Records from a data collection
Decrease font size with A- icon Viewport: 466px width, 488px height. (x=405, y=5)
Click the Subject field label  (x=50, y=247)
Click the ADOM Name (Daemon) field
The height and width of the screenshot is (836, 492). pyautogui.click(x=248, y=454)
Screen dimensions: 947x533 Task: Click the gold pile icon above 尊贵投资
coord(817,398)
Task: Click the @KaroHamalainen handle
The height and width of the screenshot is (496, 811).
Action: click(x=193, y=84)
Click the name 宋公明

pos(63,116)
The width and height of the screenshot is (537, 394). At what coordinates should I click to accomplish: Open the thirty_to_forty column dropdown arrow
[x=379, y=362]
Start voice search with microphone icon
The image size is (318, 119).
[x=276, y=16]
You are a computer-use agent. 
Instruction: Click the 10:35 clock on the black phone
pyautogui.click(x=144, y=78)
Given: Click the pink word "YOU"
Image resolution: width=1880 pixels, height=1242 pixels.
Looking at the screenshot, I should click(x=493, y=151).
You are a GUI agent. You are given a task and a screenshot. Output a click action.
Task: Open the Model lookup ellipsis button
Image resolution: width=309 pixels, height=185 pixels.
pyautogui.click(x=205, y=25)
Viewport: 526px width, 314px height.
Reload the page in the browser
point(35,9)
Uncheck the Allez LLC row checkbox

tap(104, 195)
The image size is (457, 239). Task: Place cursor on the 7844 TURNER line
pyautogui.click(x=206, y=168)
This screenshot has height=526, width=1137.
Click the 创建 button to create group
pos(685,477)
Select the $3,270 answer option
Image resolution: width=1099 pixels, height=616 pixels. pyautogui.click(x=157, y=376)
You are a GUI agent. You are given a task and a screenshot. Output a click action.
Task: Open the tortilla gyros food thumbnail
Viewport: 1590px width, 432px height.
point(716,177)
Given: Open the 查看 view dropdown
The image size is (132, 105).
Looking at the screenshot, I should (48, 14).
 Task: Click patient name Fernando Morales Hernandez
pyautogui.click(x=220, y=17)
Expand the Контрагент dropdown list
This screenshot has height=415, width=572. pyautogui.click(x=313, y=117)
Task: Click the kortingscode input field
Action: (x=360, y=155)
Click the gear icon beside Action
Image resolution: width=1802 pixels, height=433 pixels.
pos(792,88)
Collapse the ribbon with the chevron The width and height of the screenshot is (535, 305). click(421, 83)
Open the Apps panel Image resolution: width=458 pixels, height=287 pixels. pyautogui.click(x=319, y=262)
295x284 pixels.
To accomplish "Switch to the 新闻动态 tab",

__INSTRUCTIONS TO FOLLOW__.
The response should be an exact copy of the lines from the one with "The image size is (132, 105)." through the end of the data, with no other text.

__EXERCISE RESULT__.
The image size is (132, 105).
Looking at the screenshot, I should (48, 14).
 Task: Click patient name Fernando Morales Hernandez
pyautogui.click(x=220, y=17)
Expand the Контрагент dropdown list
This screenshot has height=415, width=572. pyautogui.click(x=313, y=117)
Task: Click the kortingscode input field
Action: (x=360, y=155)
Click the gear icon beside Action
Image resolution: width=1802 pixels, height=433 pixels.
pos(792,88)
Collapse the ribbon with the chevron The width and height of the screenshot is (535, 305). click(421, 83)
Open the Apps panel Image resolution: width=458 pixels, height=287 pixels. pyautogui.click(x=319, y=262)
295x284 pixels.
To accomplish "Switch to the 新闻动态 tab",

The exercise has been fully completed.